» Article:
--- begin ---

Food Engineering
Engineering R&D

Two-trick pony

January 7, 2013
system schematic xray absorptiometry tech
An enhanced X-ray system moves the technology beyond contaminant inspection to precise analysis of the fat and lean components of meat.
X-ray inspection of food is gradually moving into the mainstream, going beyond the capabilities of metal detectors to add safety assurance against nonmetallic contaminants. Leveraging the technology’s capabilities to help rationalize higher costs could accelerate adoption. One additional application is chemical lean analysis of beef trim.
While a number of ways to calculate fat content exist, most involve sampling and bench top analysis. Even when skilled technicians are involved, sampling is prone to error and exposes buyers and sellers to financial penalties. Dual energy X-ray absorptiometry (DEXA) is a technology that can calculate in real time chemical lean ratios within 1 percent either in 60-lb. boxes or 2,000-lb. totes. DEXA relies on two arrays of response diodes, one operating at 70 kiloelectron volt (keV) to respond to the lower-energy spectrum and the other at 140 keV to respond to the high-energy spectrum. Advanced algorithms use the two resulting 2D images to precisely calculate content.
Directing the fat analysis program at Eagle Product Inspection is Richard Hebel, product manager-FA. A Chicago native, Hebel earned a bachelor’s degree in physiological psychology from Northern Illinois University in DeKalb, and a master’s from Cardinal Stritch University in Milwaukee. He joined Eagle in December 2011.
FE: How does DEXA differ from conventional X-ray inspection?
Hebel: The big difference with DEXA is that it uses two different X-rays and two different signals. For every point in the image, you’re actually getting absorbance information from two different spectra, which proves very helpful when calculating the fat-to-lean ratio of meat.
The EAGLE FA 720 system’s footprint is pretty much the same as that of inspection X-rays, whether cartons or bulk product in totes are being analyzed. Overall, it’s about six-ft. long, four-ft. wide and seven- to eight-ft. tall. It’s an industrially hardened version of the commercial units used in airports, and it’s rated IP 69K. You can open up the system and hit it with high-pressure water and caustics without a problem. Its operating range is 32°F to 70°F.
FE: Several inline analytics have been applied to fat analysis, including guided microwave spectroscopy (GMS). What advantage does DEXA provide?

--- end ---

» Information supplied:
--- begin ---

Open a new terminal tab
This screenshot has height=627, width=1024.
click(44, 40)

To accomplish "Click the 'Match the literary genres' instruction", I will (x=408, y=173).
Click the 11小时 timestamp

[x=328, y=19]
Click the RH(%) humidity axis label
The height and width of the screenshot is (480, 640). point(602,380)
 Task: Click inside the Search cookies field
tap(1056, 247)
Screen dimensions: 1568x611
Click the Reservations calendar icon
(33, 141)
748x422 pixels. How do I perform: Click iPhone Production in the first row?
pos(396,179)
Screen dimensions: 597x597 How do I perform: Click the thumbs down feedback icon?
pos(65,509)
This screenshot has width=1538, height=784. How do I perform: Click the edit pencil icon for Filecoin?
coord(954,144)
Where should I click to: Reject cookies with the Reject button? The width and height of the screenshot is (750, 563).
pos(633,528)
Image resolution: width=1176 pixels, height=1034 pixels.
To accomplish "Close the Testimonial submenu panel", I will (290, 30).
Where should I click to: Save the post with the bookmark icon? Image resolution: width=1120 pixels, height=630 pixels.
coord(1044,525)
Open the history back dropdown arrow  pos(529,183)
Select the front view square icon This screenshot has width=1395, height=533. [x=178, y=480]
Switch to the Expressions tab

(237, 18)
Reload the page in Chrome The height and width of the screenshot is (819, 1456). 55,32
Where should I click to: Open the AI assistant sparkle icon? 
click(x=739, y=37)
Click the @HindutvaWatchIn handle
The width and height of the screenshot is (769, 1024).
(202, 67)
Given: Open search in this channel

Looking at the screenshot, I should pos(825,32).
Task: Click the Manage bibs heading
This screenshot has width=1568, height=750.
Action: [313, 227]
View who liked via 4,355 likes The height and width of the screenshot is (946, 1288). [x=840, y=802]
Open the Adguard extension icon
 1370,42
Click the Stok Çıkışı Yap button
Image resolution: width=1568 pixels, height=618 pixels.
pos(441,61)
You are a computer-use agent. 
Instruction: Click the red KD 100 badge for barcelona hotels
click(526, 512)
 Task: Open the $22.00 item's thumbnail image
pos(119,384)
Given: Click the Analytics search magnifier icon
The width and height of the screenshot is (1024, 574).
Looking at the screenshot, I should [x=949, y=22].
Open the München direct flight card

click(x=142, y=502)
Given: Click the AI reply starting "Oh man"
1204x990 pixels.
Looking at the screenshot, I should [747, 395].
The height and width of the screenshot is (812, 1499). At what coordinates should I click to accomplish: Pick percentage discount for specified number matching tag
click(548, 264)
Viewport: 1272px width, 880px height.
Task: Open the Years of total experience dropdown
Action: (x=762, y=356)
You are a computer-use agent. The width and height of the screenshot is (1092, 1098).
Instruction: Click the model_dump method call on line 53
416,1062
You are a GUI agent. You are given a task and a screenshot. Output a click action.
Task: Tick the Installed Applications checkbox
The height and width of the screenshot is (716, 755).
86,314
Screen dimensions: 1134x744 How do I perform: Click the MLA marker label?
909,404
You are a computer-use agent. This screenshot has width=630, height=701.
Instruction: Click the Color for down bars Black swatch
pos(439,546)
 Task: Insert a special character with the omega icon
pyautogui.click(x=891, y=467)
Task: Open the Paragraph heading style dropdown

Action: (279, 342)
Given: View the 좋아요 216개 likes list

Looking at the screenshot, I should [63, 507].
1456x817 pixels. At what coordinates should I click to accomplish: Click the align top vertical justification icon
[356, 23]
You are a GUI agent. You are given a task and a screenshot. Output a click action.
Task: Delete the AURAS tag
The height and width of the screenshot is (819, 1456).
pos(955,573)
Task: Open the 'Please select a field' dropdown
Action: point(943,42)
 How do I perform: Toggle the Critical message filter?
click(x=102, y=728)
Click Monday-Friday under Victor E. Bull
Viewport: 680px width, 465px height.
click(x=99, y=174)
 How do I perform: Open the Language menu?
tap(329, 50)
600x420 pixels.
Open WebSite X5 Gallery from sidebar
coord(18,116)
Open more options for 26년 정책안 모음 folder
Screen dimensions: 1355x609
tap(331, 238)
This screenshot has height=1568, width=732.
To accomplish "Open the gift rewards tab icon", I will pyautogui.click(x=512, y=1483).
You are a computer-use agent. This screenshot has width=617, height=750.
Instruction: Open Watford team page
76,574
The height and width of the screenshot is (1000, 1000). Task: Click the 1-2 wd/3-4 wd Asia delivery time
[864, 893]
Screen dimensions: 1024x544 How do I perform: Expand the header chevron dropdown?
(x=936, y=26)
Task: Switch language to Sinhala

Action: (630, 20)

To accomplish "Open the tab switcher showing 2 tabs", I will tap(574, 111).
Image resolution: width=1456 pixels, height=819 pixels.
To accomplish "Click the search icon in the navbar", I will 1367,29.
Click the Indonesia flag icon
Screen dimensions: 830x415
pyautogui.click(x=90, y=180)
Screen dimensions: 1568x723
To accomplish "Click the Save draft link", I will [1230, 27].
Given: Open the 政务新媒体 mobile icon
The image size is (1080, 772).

--- end ---

» Tasks to perform:
[1] Repeat the passage of the X-ray fat analysis article verbatim, starting at "Directing the fat" and ending at "ratio of meat.".
[2] Supply the text that follows the last sentence of the X-ray fat analysis article.

» Results of the tasks:
[1]
Directing the fat analysis program at Eagle Product Inspection is Richard Hebel, product manager-FA. A Chicago native, Hebel earned a bachelor’s degree in physiological psychology from Northern Illinois University in DeKalb, and a master’s from Cardinal Stritch University in Milwaukee. He joined Eagle in December 2011.
FE: How does DEXA differ from conventional X-ray inspection?
Hebel: The big difference with DEXA is that it uses two different X-rays and two different signals. For every point in the image, you’re actually getting absorbance information from two different spectra, which proves very helpful when calculating the fat-to-lean ratio of meat.

[2]
Hebel: GMS only works with pumpable products, primarily dairy and peanut butter. DEXA relies on X-ray, while GMS is based on radio frequency and the way different materials absorb electromagnetic radiation. I’m not an expert on GMS, but I suspect it would do a good job with meat—provided the temperature of the meat is stable and consistent. With DEXA, it doesn’t matter if the meat is chilled, frozen or hot.
Beef trim can arrive at a grinding operation frozen, refrigerated or hot. Grinders are pushing their trim suppliers to meet a chemical lean content that is dead on. They want trim that is within 1 percent of chemical lean spec so they don’t have to rework the meat later.
GMS is more likely to be applied where meat exits a grinder, whereas DEXA is likely to be used before it reaches the grinder. GMS instrumentation at the output of the grinder head would validate the lean content, but if it’s out of spec, the likelihood of overworking the meat exists. Downstream process analytics like GMS are complementary technologies. The more instrumented the process lines become, the better for all technology providers.
FE: Is X-ray for chemical-lean analysis a niche application?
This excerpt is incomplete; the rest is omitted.